Even now there is a distinct difference in the architecture of the East and West parts of the city, with the buildings of the East being extremely regimented and communist looking as this was the area under Soviet control at the time.


We walked down the wall taking in the different murals before finding ourselves walking towards another Christmas market- this time at the beautiful Charlottenburg Palace. This was my favourite as, just like Potsdamer Platz, there were rows of wooden huts with treats on offer but this time with the stunning backdrop of the palace...and the sun made an appearance!

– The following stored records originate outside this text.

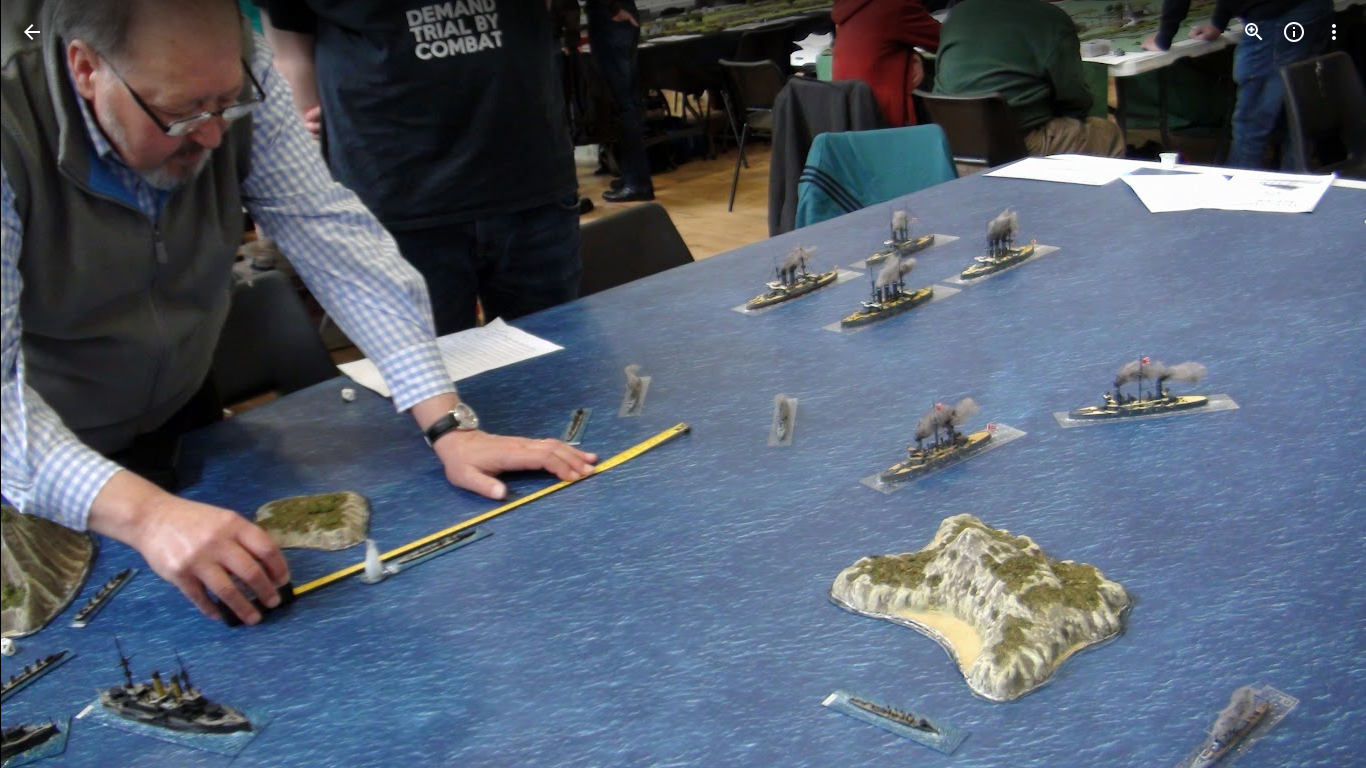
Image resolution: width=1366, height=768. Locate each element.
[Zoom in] (1254, 32)
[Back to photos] (32, 32)
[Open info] (1294, 32)
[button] (56, 384)
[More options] (1334, 32)
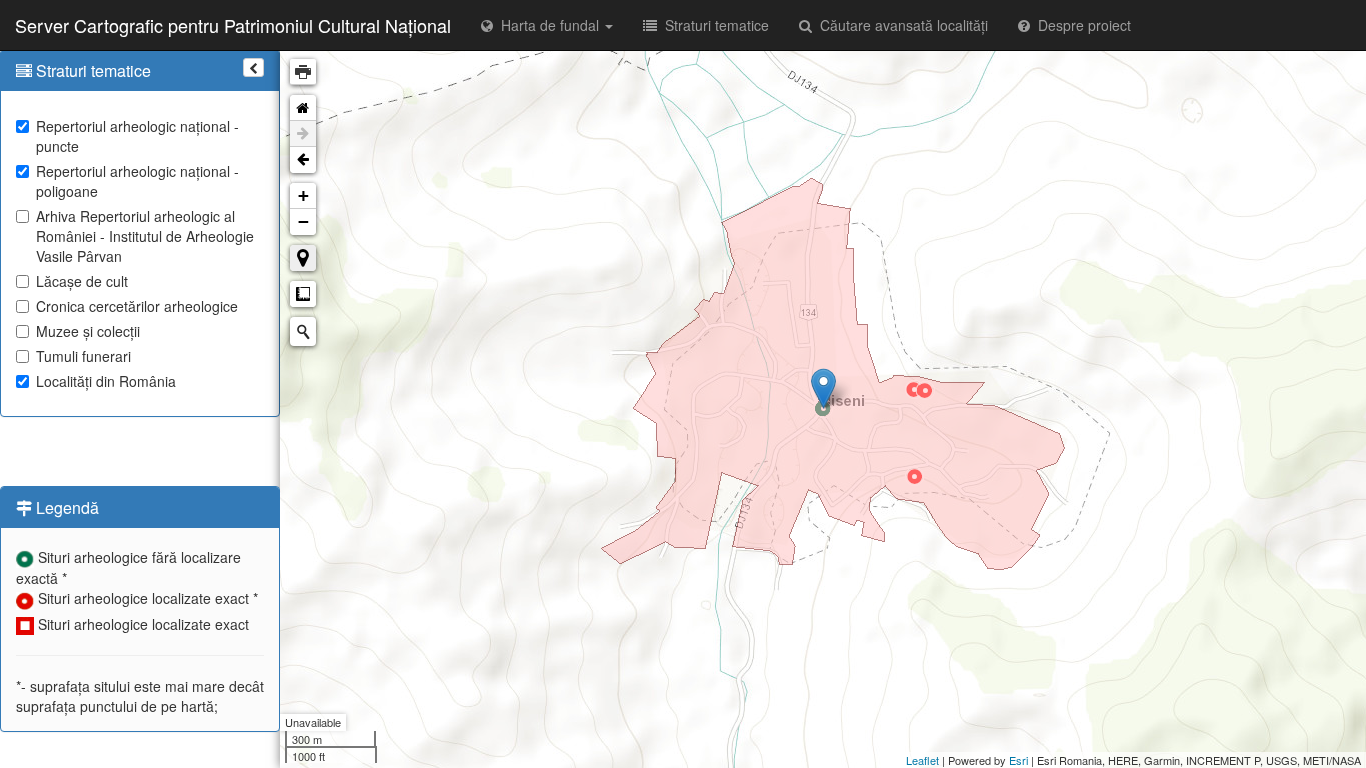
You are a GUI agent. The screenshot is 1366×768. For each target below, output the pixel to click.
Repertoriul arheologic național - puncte (137, 136)
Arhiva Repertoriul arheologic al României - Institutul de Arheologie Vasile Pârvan (145, 236)
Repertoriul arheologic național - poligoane (137, 181)
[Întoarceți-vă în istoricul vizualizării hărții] (303, 160)
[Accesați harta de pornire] (303, 108)
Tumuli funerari (83, 356)
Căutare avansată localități (900, 25)
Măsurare (303, 294)
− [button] (303, 221)
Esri (1018, 760)
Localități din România (106, 381)
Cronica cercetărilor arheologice (137, 306)
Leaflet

We wandered the palace grounds and market for a few hours and as the day began to draw to a close I had planned something special for our evening...


As a music lover, before embarking on our trip, I had spotted that one of my favourite bands were playing in Berlin on one of the evenings we were there. Of course I couldn't resist getting tickets!
Berlin has a huge music scene with festivals in the city centre and music venues and arenas dotted around the city. I had expected Biffy Clyro to be playing in a huge arena and so bought standing tickets to try and get a good view...


It turns out they aren't as big in Berlin and the venue was the size of a UK O2 academy- a tiny venue for a band usually playing arena tours and festivals in the UK. We enjoyed the show (i'm sure I deafened a few Germans in the process) and walked back to our hotel through the super-safe streets, only stopping to grab a hot chocolate.

This only scratches the surface of what Berlin has to offer. Unmentioned are the beer festivals, the TV tower (a huge spindle with a rotating viewing platform), the Jewish quarter and even the amazing shopping districts in the city.

Hopefully this inspires you to plan a city break...I know i'm already thinking about my next one!